I think extended Turing test style discussions are still the best way to
define "true understanding". One could exclude all "biographical" questions
and just ask about non-personal topics, including hypothetical scenarios
like the Jack and Jill question or the pebbles question. If an AI can
consistently pass with a wide range of questioners (including ones like the
author of that article with a past record of being good at coming up with
creative questions that are relatively easy for a human but trip simpler
AIs up, and where questioners are allowed to communicate to pass along
strategies), that would be strong evidence that it has human-like
understanding of the ideas it talks about, based on internal models like we
have.

On Sat, Apr 29, 2023 at 9:16 PM stathisp <[email protected]> wrote:

>
>
> On Sunday, 30 April 2023 at 10:29:20 UTC+10 Jesse Mazer wrote:
>
> I think there is plenty of evidence that GPT4 lacks "understanding" in a
> human-like sense, some good examples of questions that trip it up in this
> article:
>
> https://medium.com/@shlomi.sher/on-artifice-and-intelligence-f19224281bee
>
> The first example they give is the question 'Jack and Jill are sitting
> side by side.
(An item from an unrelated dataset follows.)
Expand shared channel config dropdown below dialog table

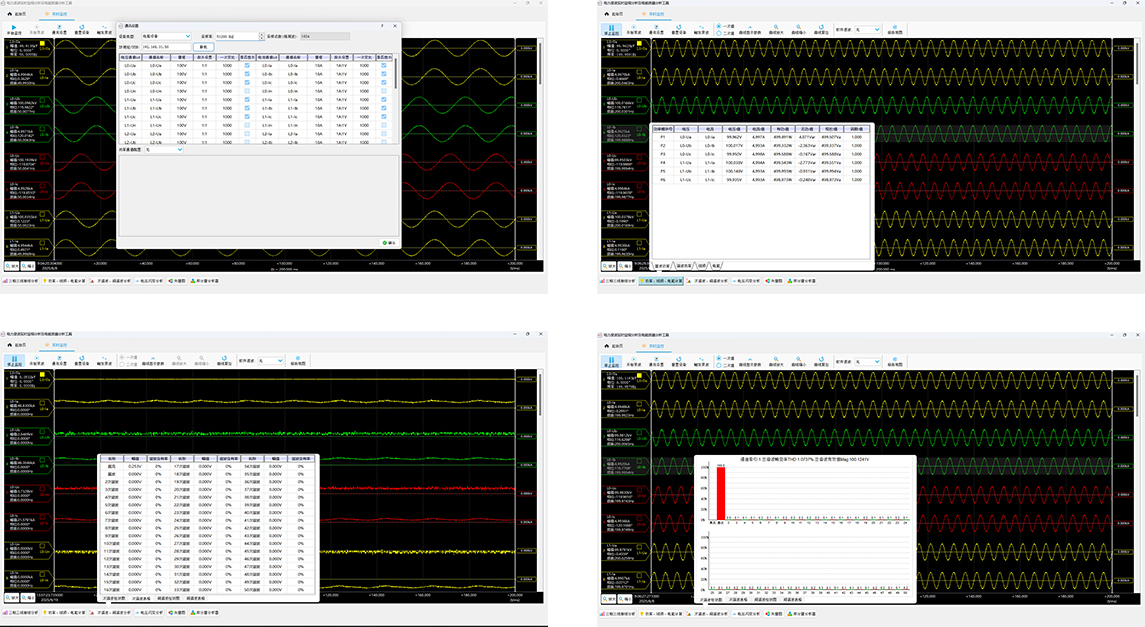point(164,150)
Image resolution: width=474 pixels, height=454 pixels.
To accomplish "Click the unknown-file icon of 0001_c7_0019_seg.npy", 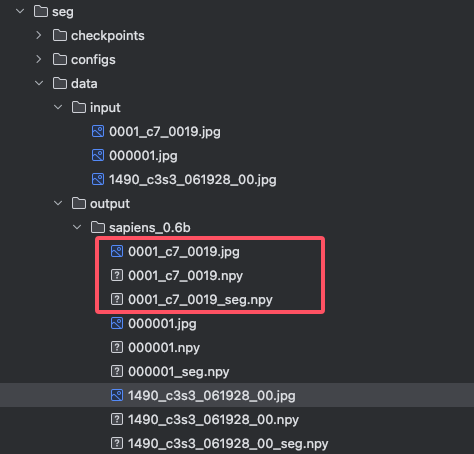I will click(117, 299).
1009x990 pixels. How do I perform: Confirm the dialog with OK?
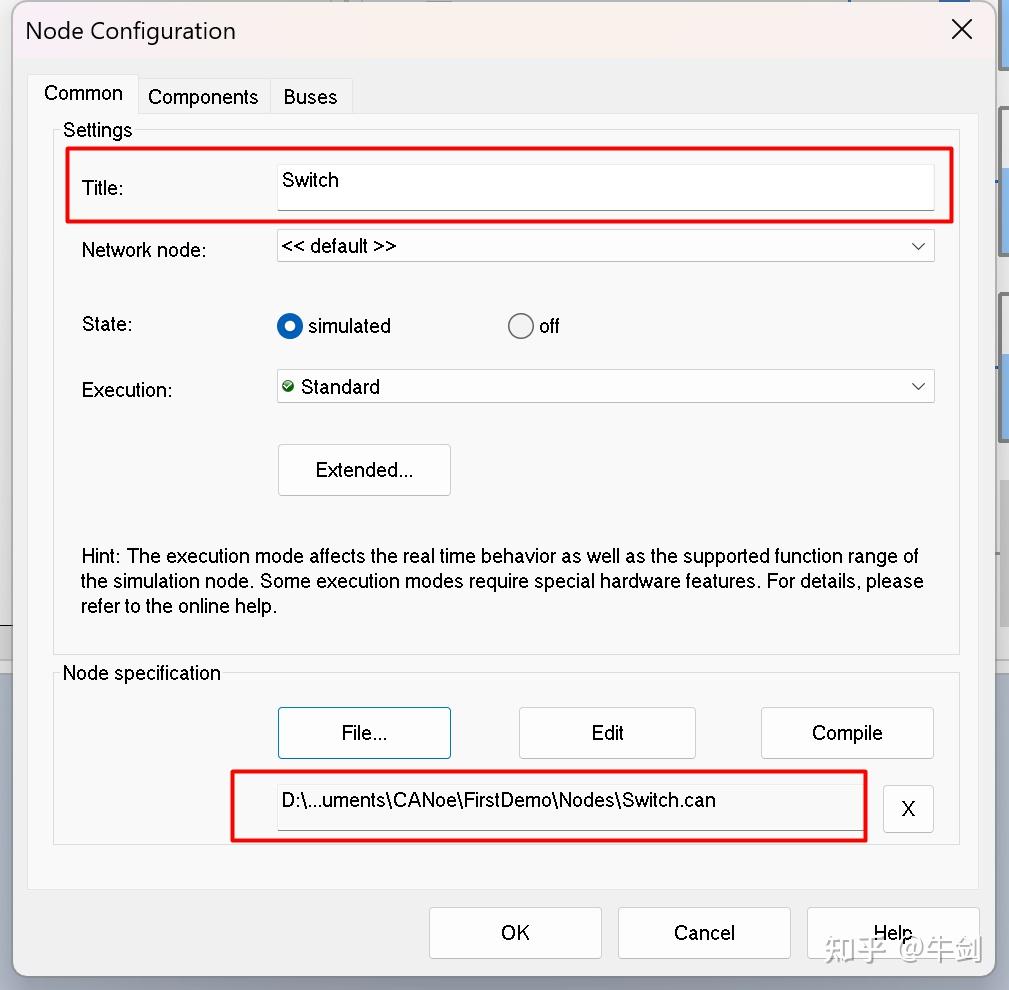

The person next to Jack is angry. The person next to Jill is
> happy. Who is happy, Jack or Jill?' Both GPT3 and GPT4 think Jill is happy.
> The article also gives example of GPT4 doing well on more technical
> questions but then seeming clueless about some of the basic concepts
> involved, for example it can explain Euclid's proof of the infinity of the
> primes in various ways (including inventing a Platonic dialogue to explain
> it), but then when asked 'True or false? It's possible to multiply a prime
> number by numbers other than itself and 1', it answers 'False. A prime
> number can only be multiplied by itself and 1'. The article also mentions a
> word problem along similar lines: 'Here’s an amusing example: If you split
> a prime number of pebbles into two groups, GPT-4 “thinks” one of the groups
> must have only 1 pebble (presumably because of a shallow association
> between divisor and the splitting into groups).'
>
> The author concludes:
>
> 'When a human understands something — when they’re not just relying on
> habits and associations, but they “get it” — they’re using a structured
> internal model. The model coherently patterns the human’s performance on
> complex and simple tasks. But in GPT, complex feats seem to haphazardly
> dissociate from the simpler abilities that — in humans — they would
> presuppose. The imitative process mimics outputs of the original process,
> but it doesn’t seem to reproduce the latter’s deep structure.'
>
>
> So if the next version of GPT can answer questions like this in the same
> way a human might, would that be evidence that it has true understanding,
> or will some other objection be raised?